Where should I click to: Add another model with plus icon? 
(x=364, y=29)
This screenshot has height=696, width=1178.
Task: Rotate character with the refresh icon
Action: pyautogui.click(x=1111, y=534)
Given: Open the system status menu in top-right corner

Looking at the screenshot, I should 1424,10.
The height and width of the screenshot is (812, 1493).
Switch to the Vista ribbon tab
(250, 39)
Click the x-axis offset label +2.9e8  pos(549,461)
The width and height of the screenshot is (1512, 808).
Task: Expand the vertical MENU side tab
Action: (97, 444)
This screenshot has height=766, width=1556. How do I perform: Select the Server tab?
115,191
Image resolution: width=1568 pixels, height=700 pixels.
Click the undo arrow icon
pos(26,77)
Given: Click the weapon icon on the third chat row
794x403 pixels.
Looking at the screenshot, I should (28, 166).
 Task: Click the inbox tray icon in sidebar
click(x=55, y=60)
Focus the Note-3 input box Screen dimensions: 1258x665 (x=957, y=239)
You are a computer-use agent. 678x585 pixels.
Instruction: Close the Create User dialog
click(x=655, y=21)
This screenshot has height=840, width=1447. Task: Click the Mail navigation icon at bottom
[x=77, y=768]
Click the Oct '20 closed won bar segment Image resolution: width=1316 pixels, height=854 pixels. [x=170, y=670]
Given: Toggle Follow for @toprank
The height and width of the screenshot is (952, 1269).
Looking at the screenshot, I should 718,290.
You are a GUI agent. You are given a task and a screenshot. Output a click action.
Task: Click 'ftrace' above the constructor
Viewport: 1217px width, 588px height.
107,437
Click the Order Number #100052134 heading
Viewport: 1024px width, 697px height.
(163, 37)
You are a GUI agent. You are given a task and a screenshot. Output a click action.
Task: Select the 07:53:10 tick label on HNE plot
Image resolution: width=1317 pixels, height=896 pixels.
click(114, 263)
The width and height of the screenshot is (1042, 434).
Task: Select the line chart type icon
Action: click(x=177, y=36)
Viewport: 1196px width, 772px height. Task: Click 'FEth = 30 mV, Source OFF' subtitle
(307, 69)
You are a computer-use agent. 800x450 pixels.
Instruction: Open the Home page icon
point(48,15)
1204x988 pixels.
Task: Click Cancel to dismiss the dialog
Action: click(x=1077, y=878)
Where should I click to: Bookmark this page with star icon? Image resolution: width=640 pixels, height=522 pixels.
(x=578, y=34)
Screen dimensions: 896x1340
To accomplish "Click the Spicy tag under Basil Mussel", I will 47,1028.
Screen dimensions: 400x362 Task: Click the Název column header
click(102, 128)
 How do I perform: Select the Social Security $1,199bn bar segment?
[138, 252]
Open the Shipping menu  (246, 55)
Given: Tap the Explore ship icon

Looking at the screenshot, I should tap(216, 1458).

▶ Task to carry out
How many lines of the records above contain the word "dimensions"? Reply with the number alone.

▶ Response below
3